→ LISTED RECORDS

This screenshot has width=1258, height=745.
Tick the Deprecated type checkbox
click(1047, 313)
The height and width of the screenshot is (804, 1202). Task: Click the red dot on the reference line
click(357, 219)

→ YOUR GOAL
Everything from the line that contains "The height and" through the final line of the listing is to be restated word for word, and nothing more.

→ ANSWER SPACE
The height and width of the screenshot is (804, 1202). Task: Click the red dot on the reference line
click(357, 219)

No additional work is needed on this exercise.